Long term, Hassan suggested designating an executive with clearly defined responsibility for the program. She agreed with Mallory Thomas, a partner with Baker Tilly’s risk advisory practice, who recommended a structure with a cross-functional team that has responsibility for the ESG activities/strategy execution, risk remediation, systems and associated data, and reporting. Thomas stressed the importance of using a collaborative approach and identifying areas of overlap to avoid duplication of effort.

Such an approach has been taken by Tenneco. Kim Yapchai, senior vice president, chief ESG officer at the automotive components manufacturer, reports directly to the CEO. Tenneco also has a cross-functional ESG council and subcommittees.

“The program management and system is centralized so that we drive to a common goal and use a standard management system to measure and track progress,” she said.

Each business group defines and budgets for its own projects. “Since ESG is so embedded in operations, we found it difficult to take a completely centralized approach,” Yapchai added.

“The corporate ESG team partners with the business groups on everything from prioritizing projects to customer conversations,” she said. There is no role friction since both compliance and ESG report to Yapchai, and other stakeholders (e.g., HR; environment, health, and safety; and the corporate secretary) contribute collaboratively to the report as well.

When considering organizational design, Thomas emphasized a key consideration regarding ESG structure is the enterprise strategy.

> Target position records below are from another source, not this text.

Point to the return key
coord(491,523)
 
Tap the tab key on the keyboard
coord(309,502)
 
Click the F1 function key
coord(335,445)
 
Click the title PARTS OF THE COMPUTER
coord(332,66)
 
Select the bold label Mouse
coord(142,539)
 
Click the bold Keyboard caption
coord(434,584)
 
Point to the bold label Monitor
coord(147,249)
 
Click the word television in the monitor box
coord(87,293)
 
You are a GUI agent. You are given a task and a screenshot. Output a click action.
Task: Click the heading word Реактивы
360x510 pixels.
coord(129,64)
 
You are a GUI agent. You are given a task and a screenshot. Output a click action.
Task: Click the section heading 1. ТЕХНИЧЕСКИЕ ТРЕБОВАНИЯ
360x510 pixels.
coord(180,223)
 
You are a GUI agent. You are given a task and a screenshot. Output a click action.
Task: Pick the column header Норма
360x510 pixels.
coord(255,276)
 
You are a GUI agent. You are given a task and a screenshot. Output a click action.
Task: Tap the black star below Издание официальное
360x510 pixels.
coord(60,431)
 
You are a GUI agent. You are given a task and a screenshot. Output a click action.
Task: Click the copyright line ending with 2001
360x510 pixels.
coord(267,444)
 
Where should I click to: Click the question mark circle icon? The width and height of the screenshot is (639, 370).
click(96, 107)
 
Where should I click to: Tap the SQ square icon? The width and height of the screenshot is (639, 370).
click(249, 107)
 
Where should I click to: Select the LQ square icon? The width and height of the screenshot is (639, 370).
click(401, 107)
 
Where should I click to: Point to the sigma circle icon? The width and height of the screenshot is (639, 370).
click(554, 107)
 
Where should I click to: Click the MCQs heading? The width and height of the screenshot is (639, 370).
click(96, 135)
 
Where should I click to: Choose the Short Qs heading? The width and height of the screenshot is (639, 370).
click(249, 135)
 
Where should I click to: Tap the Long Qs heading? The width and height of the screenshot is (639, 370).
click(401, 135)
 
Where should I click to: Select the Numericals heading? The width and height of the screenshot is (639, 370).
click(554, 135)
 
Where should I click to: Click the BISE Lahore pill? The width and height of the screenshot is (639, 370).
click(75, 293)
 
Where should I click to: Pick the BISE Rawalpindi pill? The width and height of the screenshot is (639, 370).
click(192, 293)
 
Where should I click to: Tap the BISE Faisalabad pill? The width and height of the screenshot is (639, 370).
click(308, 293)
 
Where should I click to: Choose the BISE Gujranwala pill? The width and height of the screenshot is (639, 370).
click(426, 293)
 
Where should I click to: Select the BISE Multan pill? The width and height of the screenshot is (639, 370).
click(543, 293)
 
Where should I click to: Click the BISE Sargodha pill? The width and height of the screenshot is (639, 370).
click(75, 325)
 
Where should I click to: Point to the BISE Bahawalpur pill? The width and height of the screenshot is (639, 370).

What is its purpose? Regulatory and reporting requirements? Organizational size and impact?

“The importance of these will drive the structure and ownership within the organization,” she said. As organizations build more robust ESG strategies, “A separate function will likely evolve but will still require working across the organization to be successful in executing ESG activities,” she continued. While ESG leaders might drive the strategy and activities, compliance will be needed to assist with the identification of information, data, and reporting.

Bolton anticipates ESG becoming its own function because of a need for people trained in ESG and reporting/frameworks/standards. Citing multiple frameworks, including from the Sustainability Accounting Standards Board, Task Force on Climate-Related Financial Disclosures, and Global Reporting Initiative, he emphasized, “This is specialized and needs to be handled by experts.”

Hassan envisions a possible future with a corporate integrity department, “under which we would find ethics, compliance, and ESG functions all housed.”

For Yapchai, ESG at Tenneco is its own function and separate cost center and will always have a connection to compliance.

“Companies can vary significantly in their structures and how they operate,” she said. “Each company should examine this and find what works best for them.”

Nakis Urfi, product compliance officer and ESG lead at Babylon Health, agreed.

“I just came from a healthcare conference where a large hospital system mentioned they have 19 different departments on their ESG committee,” he said. With that many potential stakeholders, one thing is apparent: ESG might or might not grow to be a separate function but accountability for leading the program must be clear.